**TO DO**
Print the whole listing again exactly as it stands, leaving out any images.
------------------------------------
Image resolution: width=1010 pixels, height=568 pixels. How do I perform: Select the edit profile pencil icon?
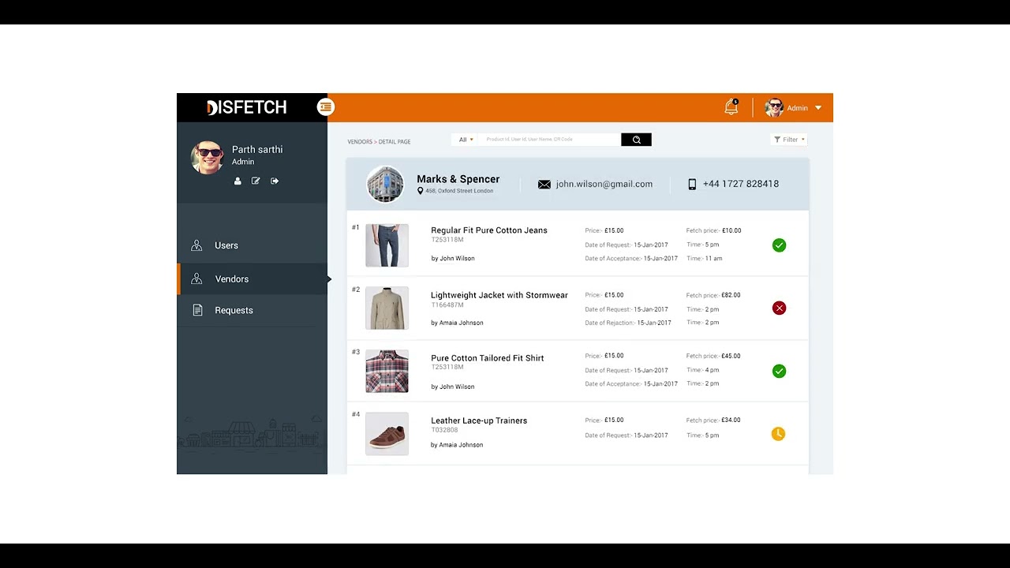point(256,181)
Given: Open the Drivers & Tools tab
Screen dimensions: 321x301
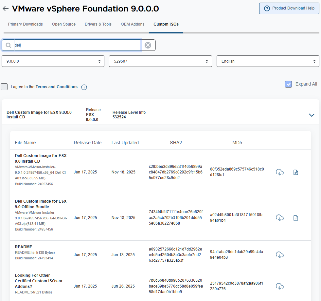Looking at the screenshot, I should pyautogui.click(x=98, y=24).
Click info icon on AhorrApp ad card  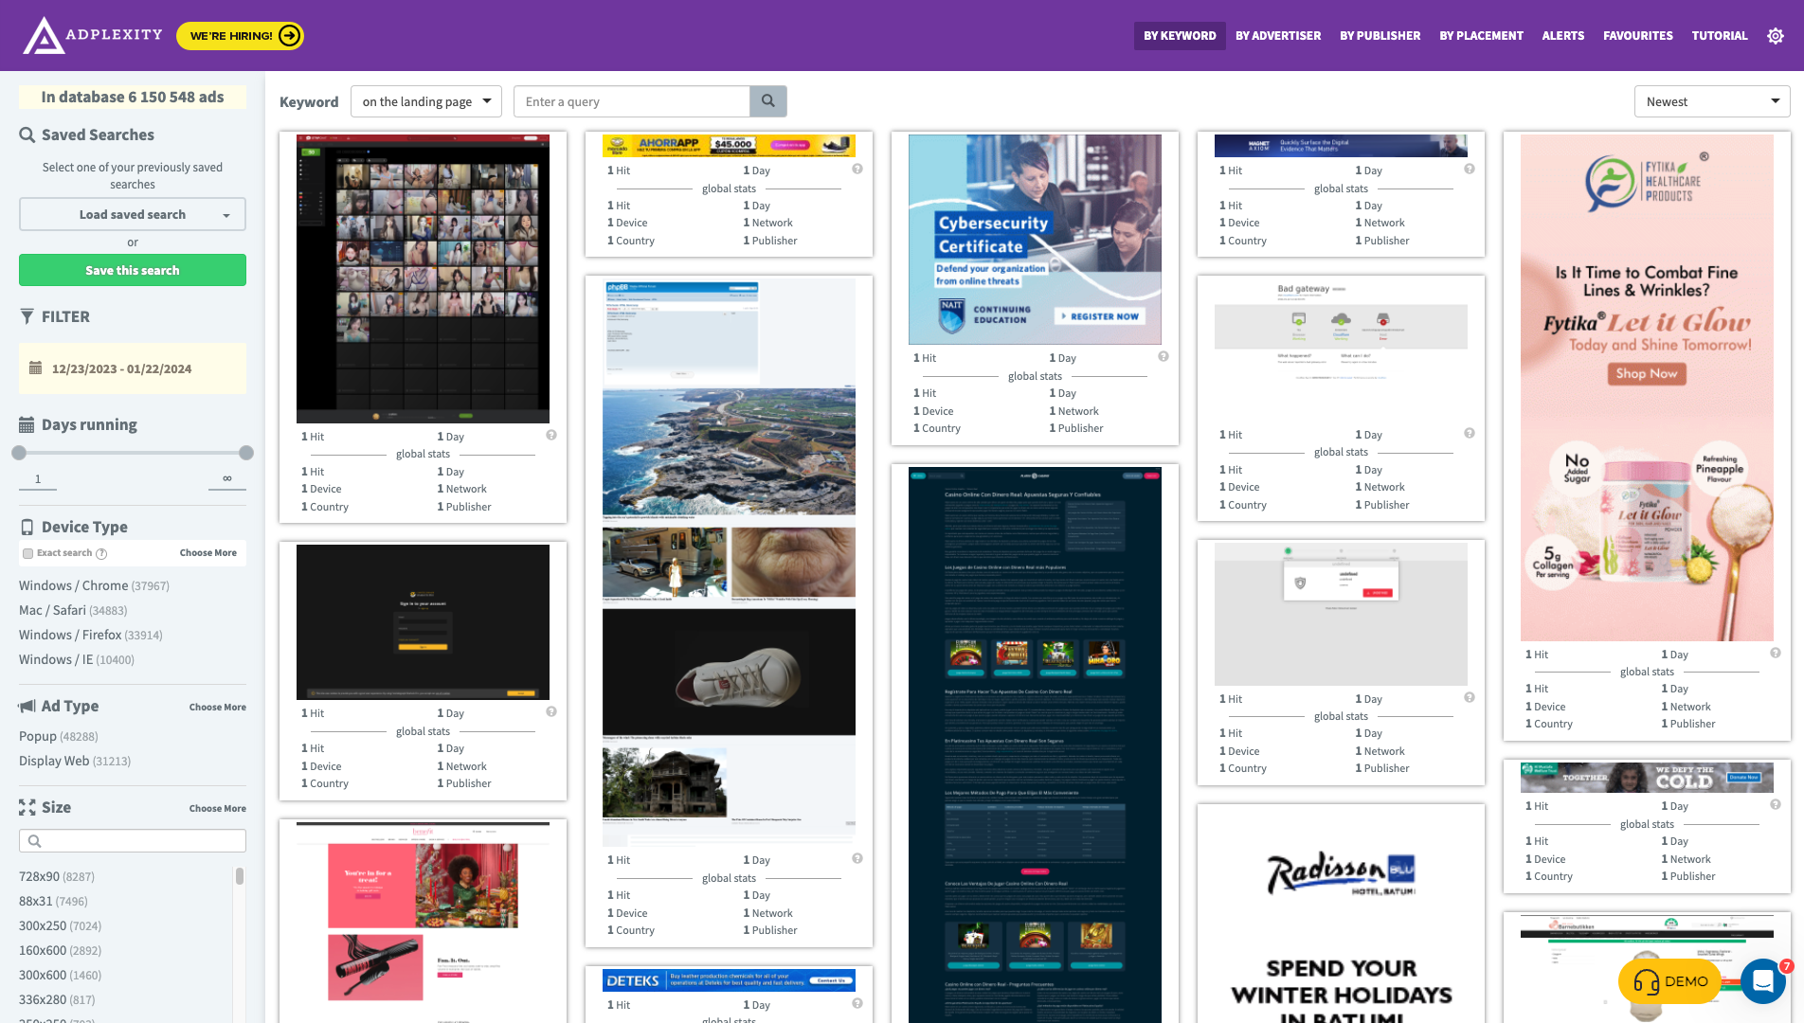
------------------------------------
**ANSWER TO THE PROBLEM**
Image resolution: width=1010 pixels, height=568 pixels. How do I perform: Select the edit profile pencil icon?
point(256,181)
Given: Open the Drivers & Tools tab
Screen dimensions: 321x301
Looking at the screenshot, I should pyautogui.click(x=98, y=24).
Click info icon on AhorrApp ad card  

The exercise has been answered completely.